━━━━━ Input records
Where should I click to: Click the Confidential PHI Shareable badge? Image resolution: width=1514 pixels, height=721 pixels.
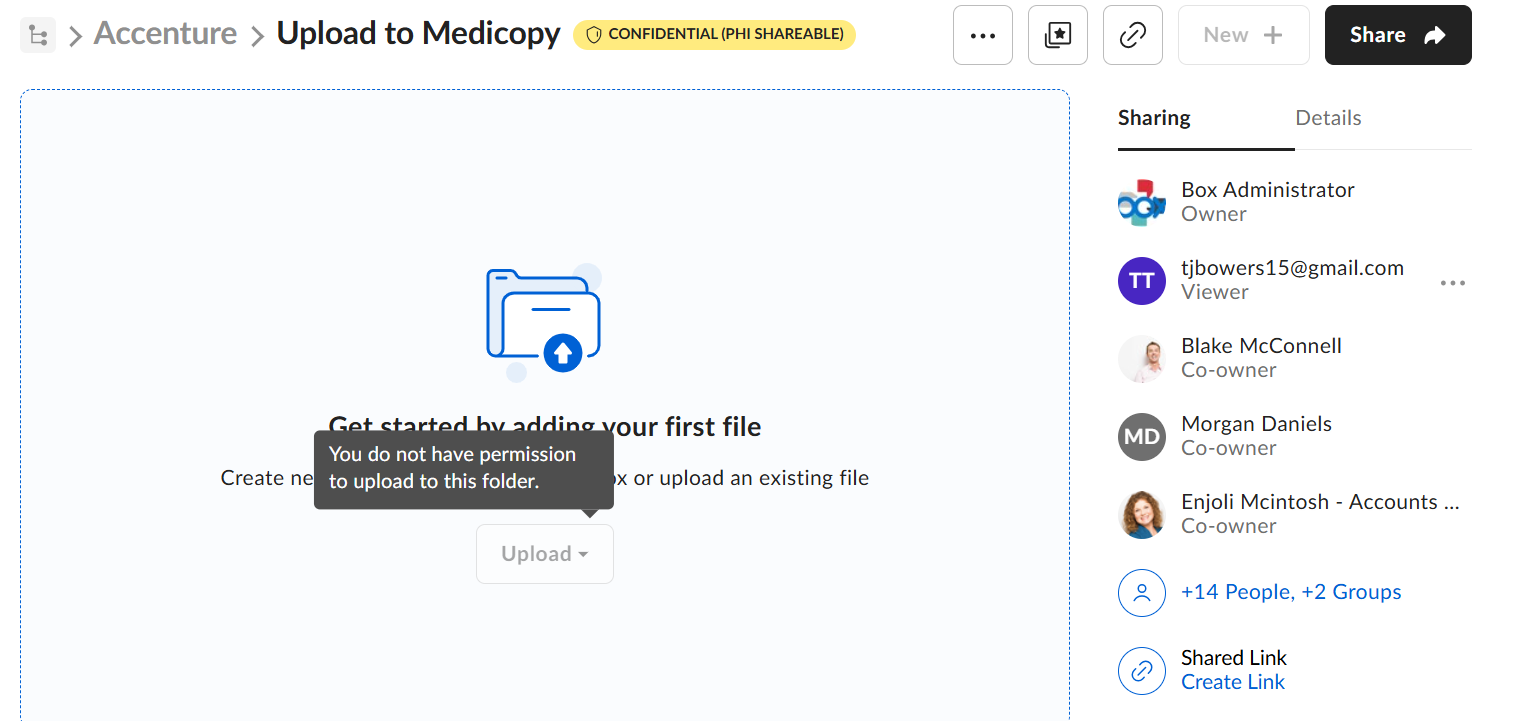click(x=714, y=35)
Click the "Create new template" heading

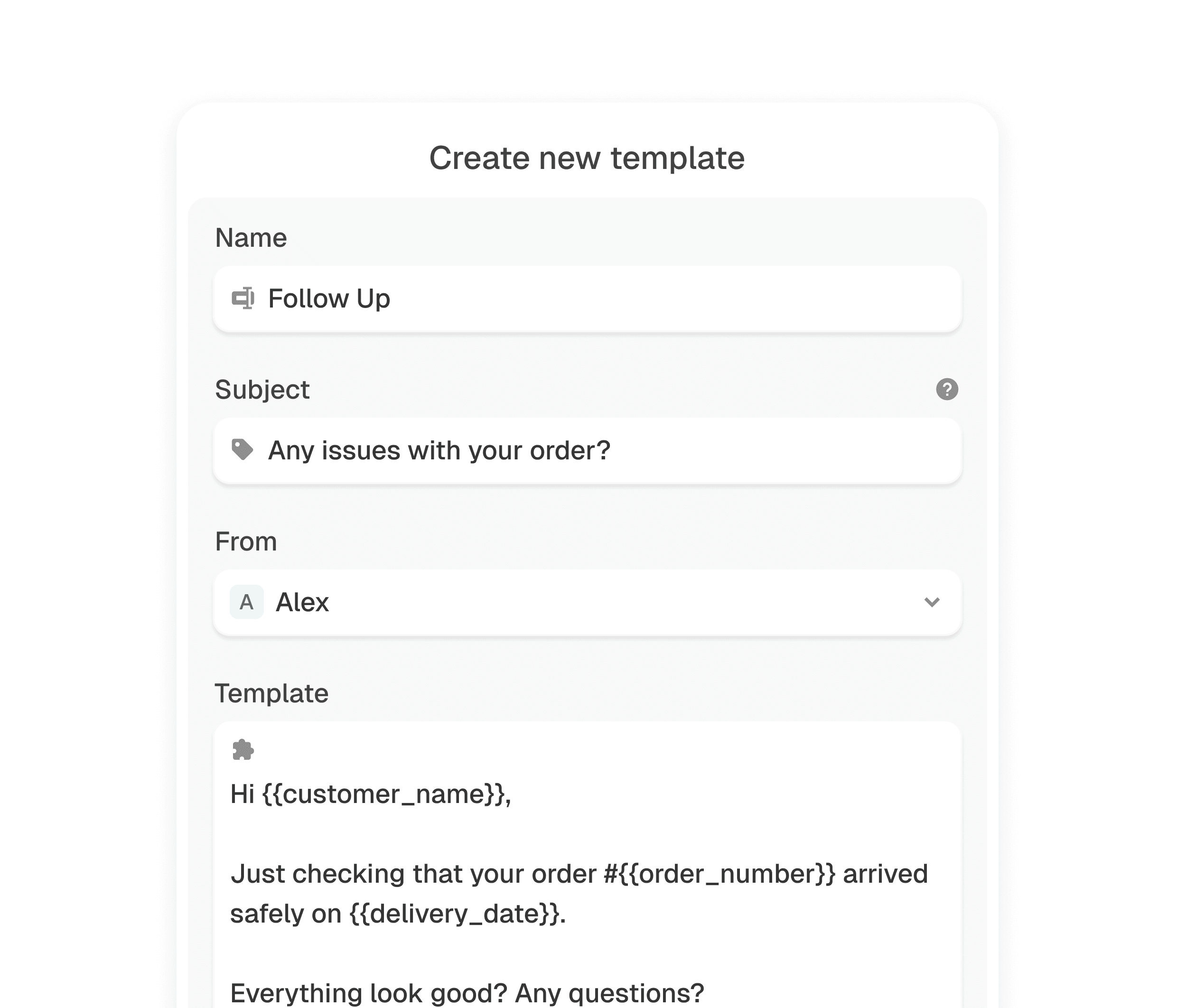pos(587,158)
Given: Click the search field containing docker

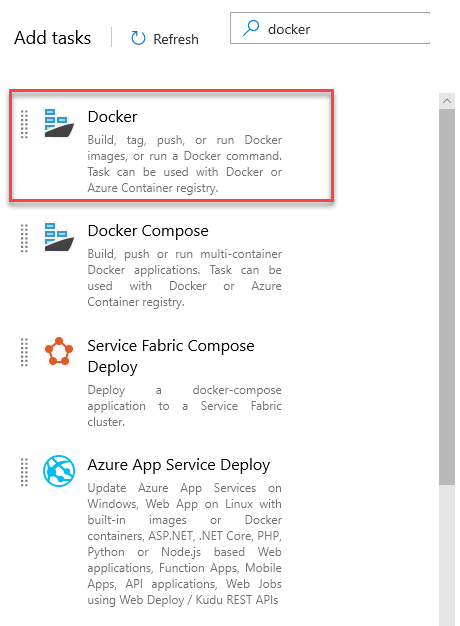Looking at the screenshot, I should [x=330, y=28].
━━━━━━━━━━
◆ What you need to do:
Without any pictures, repeat the listing exactly.

◆ Result of this exercise:
Where should I click to: Click the Confidential PHI Shareable badge? Image resolution: width=1514 pixels, height=721 pixels.
click(x=714, y=35)
Click the "Create new template" heading

pos(587,158)
Given: Click the search field containing docker

Looking at the screenshot, I should [x=330, y=28].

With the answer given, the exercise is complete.